- **Stored records**
= = = = = = =
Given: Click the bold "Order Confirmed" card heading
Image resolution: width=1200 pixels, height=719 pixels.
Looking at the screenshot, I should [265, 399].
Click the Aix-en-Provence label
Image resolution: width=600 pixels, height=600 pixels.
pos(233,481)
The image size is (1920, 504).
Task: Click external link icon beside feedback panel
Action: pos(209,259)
= = = = = = =
The entries above must be transcribed word for word.

Given: Click the bold "Order Confirmed" card heading
Image resolution: width=1200 pixels, height=719 pixels.
Looking at the screenshot, I should [265, 399].
Click the Aix-en-Provence label
Image resolution: width=600 pixels, height=600 pixels.
pos(233,481)
The image size is (1920, 504).
Task: Click external link icon beside feedback panel
Action: pos(209,259)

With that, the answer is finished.